Offering someone a job in a risky business far from home with no guaranty of success can be tricky. Location was our strong point. Hawaii calls for most people living above the twenty-fifth parallel. Never mind that rent and food alone eat up most of every paycheck. Getting Dave to visit, getting his feet onto the beach of this fair shore gave us our best chance of hooking him and yanking him into our little boat. One impassioned and overly enthusiastic call and he agreed to a visit.
His plane set down on the runway in February, 92’. He’d left Santa Cruz in dismal winter weather. Taking off from SFO the ocean below him slowly shifted from muddy shades of green to deeper blue as he rocketed closer to the islands. He landed in warm weather under sunny skies. In those days, before Jet-way tunnels were installed on Kauai the effect of arriving in paradise was romantic. The graceful young flight attendant in her floral uniform opened the hatch and you walked down a metal staircase directly into a blast of bright tropical sunlight and the moisturizing humidity of paradise. Dave emerged at the top of the stairs with a smile; he may have already had a Mai Tai. He crossed the tarmac to the breezy open air terminal of Kauai’s inter-island airport. We draped him with orchid leis and hugs then directed him to our version of limousine service.

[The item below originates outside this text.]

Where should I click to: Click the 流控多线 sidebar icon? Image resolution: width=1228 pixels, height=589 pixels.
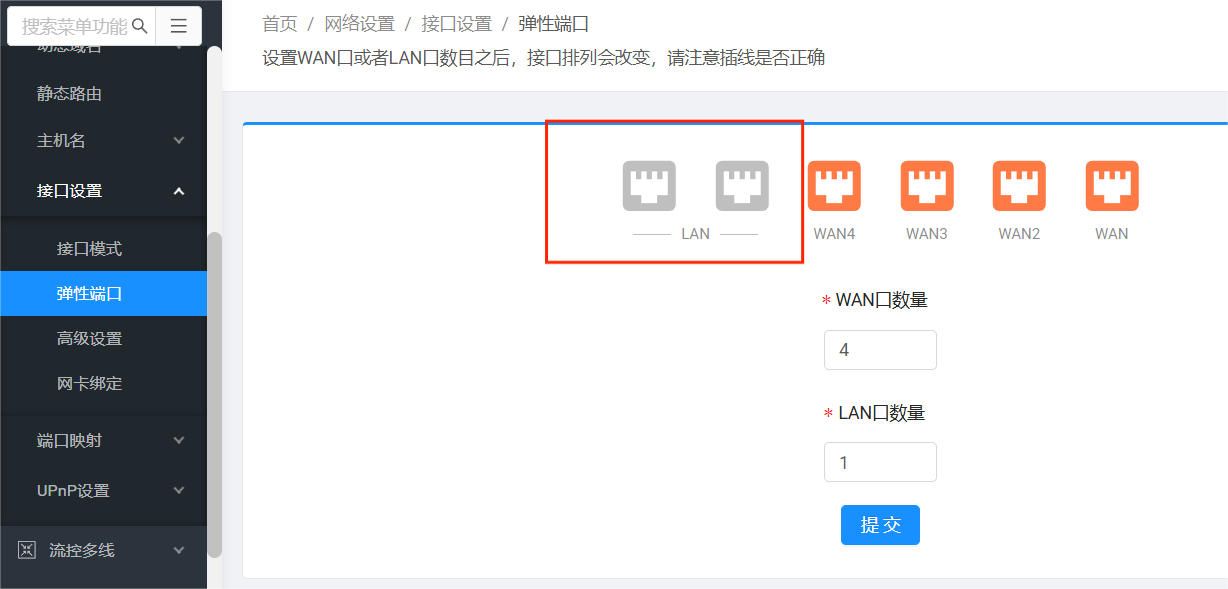click(x=27, y=550)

We proudly drove a dull blue 67’ Plymouth Valiant. The best car 150 bucks could buy. It was decorated specifically for arriving visitors. We had glued a sandy beach to the dash including a few shells and a rubber shark and spray painted Aloha Limo across the doors. A cup and a pair of rubber slippers were permanently forgotten on the roof just over the driver’s door, held there by glue. Concerned citizens gestured wildly as we drove off into our two-week recruiting effort.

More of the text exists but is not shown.